また、トップオペレーターと同様に、このDAGビューでも以下の3つのタブを切り替えて表示することが可能です:
- 所要時間
- メモリのピーク使用量
- 処理行数
それぞれのタブを確認することで、最もコストの高い処理を特定でき、チューニングの優先順位を判断する際の重要な手がかりとなります。
たとえばこの例では、#9のScaler UDFオペレーターが最も時間を要しており、明確なボトルネックであることが分かります。
各オペレーターは、前述のオペレーター詳細情報とリンクしているため、クエリ実行計画(DAG)を見ながら処理時間のかかっているオペレーターを選択し、その詳細を確認することが可能です。
これにより、視覚的かつ直感的な操作でボトルネックを特定でき、効率的なチューニングにつなげることができます。
クエリ実行計画ではボトルネックとなりやすい以下のオペレーターを確認すると良いです
結合方法
Join ノードにおいて、適切な結合戦略(Broadcast Join / Sort Merge Join / Shuffled Hash Join など)が選択されているかどうかの見極めは、パフォーマンスチューニングの観点で非常に重要です。
特に、Sort Merge Join が選ばれている場合は改善の余地があることが多く、結合キーのカーディナリティやテーブルサイズに応じた見直しが効果的です。
以下の例では、Broadcast Join が使用されており、Build Side(ブロードキャストされる側)には右側のレコード数が少ないテーブルが選ばれているため、適切で健全な実行計画であることが確認できます。
期待する結合方式が自動で選択されていない場合は、以下の対処をお試しください。
- 統計情報を最新化し、オプティマイザの判断を支援する
- ヒント句を使用して、 結合方式(例:SHUFFLE_HASH、BROADCAST JOINなど)なの結合方式を明示的に指定する
シャッフル
シャッフル操作は Spark 処理の特性上、避けられない工程ですが、適切な並列処理数(パーティション数)で実行されているかを確認することが重要です。
想定よりもシャッフルに時間がかかっている場合は、データの偏り(スキュー)が発生している可能性があり、ボトルネックの原因となることがあります。
データの偏り(スキュー)に対する対応方法はいくつかありますが、まずは SQL レベルで設定可能な SKEW Join Hint(スキュージョインヒント) の活用を検討してみてください。
これは、特定のテーブルの結合キーにデータスキューが存在することを Spark に明示的に伝えるヒントであり、AQE(Adaptive Query Execution) によるスキュー処理の最適化を積極的に発動させることができます。
SparkUIを使用したより詳細な調査方法
より詳細な調査が必要な場合には、Spark UI の情報を参照することも有効です。
ここでは、Spark UI を活用したボトルネック調査の具体的な手順と活用例を示しながら、分析方法を解説していきます。
尚、Spark UIにアクセスする場合はユーザがSQLウェアハウスのCanMamage権限を保持している必要があります。
Spark UIの情報は、Databricks SQL(DBSQL)のクエリプロファイルでは見えにくい物理的な実行レベルの詳細を補完できる点で大きなメリットがあります。
- DBSQL クエリプロファイル
- SQLクエリの論理計画・物理計画・ファイルプルーニングなどSQLチューニングの確認に適しています
- Spark UI
- 実際のSparkジョブの並列処理、リソース使用状況、I/O、GC時間などのインフラ視点の詳細なパフォーマンス分析に優れています
ケース1: Photon利用率が低い場合
Photon利用率が低い場合の原因特定には、Spark UI に表示される情報の確認が有効です。
Spark UI は、クエリプロファイラ画面の右上にある ケバブメニュー(縦に並んだ3つの点) をクリックして表示される追加メニューから、Spark UI で開く を選択することでアクセスできます。

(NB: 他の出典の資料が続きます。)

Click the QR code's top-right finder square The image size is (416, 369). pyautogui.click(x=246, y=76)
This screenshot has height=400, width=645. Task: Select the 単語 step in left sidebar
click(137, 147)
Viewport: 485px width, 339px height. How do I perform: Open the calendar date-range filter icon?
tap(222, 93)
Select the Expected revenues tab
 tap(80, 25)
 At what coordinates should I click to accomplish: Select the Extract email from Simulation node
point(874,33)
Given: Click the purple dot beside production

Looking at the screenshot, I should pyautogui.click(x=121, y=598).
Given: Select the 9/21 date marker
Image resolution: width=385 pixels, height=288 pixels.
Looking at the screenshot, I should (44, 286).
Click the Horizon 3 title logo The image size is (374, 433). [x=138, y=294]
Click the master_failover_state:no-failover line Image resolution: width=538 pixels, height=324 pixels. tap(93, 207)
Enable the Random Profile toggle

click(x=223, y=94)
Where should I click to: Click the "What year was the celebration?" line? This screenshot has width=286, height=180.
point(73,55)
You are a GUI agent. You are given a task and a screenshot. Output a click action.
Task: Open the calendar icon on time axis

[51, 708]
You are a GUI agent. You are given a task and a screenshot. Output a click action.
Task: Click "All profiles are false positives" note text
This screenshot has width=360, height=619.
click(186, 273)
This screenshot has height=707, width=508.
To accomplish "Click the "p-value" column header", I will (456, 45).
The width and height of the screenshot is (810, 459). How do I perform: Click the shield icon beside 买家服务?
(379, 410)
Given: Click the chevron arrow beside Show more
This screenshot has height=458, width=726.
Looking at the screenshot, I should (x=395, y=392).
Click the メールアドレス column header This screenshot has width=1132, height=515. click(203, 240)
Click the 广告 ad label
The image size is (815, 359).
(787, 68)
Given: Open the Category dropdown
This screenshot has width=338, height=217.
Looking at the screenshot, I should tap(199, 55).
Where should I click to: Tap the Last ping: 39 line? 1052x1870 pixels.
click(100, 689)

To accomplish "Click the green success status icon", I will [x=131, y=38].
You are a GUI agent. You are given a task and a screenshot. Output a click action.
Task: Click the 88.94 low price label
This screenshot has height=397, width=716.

Spark UI がオープンされたら、ページ下部にあるDetailsセクションをクリックし、詳細な実行情報を確認します。

「Details」を展開すると表示される詳細情報の最下部に、Photon Explanation セクションがあります。ここに、各クエリにおける Photon の適用状況が表示されます。
Photon does not fully support the query because で始まるメッセージの下には、Photon エンジンによる実行を妨げた具体的な原因が表示されます。
その内容を確認し、クエリの記述を見直すなどの対応を行うことで、Photon の適用率を改善できます。
すべての処理が Photon エンジンで正常に実行された場合、以下のメッセージが表示されます:

なお、Spark UI 上では、各ステージの実行エンジンに応じて色分けがされています。
- Photon エンジンで処理されたステージは 黄色
- Spark エンジンで処理されたステージは 青色
として表示されます。
クエリ全体のパフォーマンスを最大限に引き出すためには、できるだけ多くのステージが黄色(Photon)になっていることが望ましいです。
ケース2: シャッフル処理で時間がかかっている場合
シャッフル処理に時間がかかっている場合は、**クエリプロファイル右上のケバブメニュー(縦に並んだ3つの点)をクリックして追加メニューを開き、「冗長モードを有効化」**を選択してください。
これにより、通常は表示されない詳細なオペレーター情報が確認でき、ボトルネックの原因調査に役立ちます。
※この操作は、シャッフル処理に限らず、他のすべてのオペレーターについても同様に実施できます。
冗長モードを有効にすると、より詳細なメトリクス情報が表示されます。
その中には、該当のオペレーターが実行された Spark のステージ ID も含まれており、Spark UI 上での詳細なステージ分析に活用することができます。
Spark のステージ ID が確認できたら、クエリプロファイル右上のケバブメニュー(縦に並んだ 3 つの点)をクリックして追加メニューを開き、「Spark UI で開く」を選択します。
今回の例では、ステージ ID は 144 でした。
Spark UI にアクセスしたら、まず上部メニューから 「Stages」タブを選択し、表示されたステージ一覧の中から 該当のステージ(ID: 144) を探します。
対象ステージが見つかったら、「Description」列に表示されているハイライトされたリンクをクリックすることで、さらに詳細な実行情報を確認できます。
ステージの詳細画面では、該当ステージを構成する各タスクの実行情報を確認することができます。
これらの情報をもとに、処理時間のばらつきやデータの偏り(スキュー)の有無などを分析し、ボトルネックとなっている要因を特定する手がかりを得ることが可能です。
さいごに
本稿では、Databricks SQL におけるクエリプロファイルの基本的な見方から、パフォーマンスボトルネックの特定方法、さらには Spark UIを活用した詳細分析の方法を解説しました。
クエリプロファイルは、視覚的で直感的に操作できるだけでなく、Spark の実行基盤とも連携しており、SQL チューニングにおける強力な分析ツールとなります。日々の分析業務やシステム運用において、今回紹介した観点を取り入れることで、クエリパフォーマンスの継続的な最適化につなげることができるでしょう。
今後も Databricks は、パフォーマンス可視化のための機能強化が進むことが期待されます。ユーザー自身がクエリの状態を正しく把握し、主体的に改善できることが、モダンなデータ基盤の運用においてますます重要になっています。ぜひ、本記事の内容を現場での活用に役立てていただければ幸いです。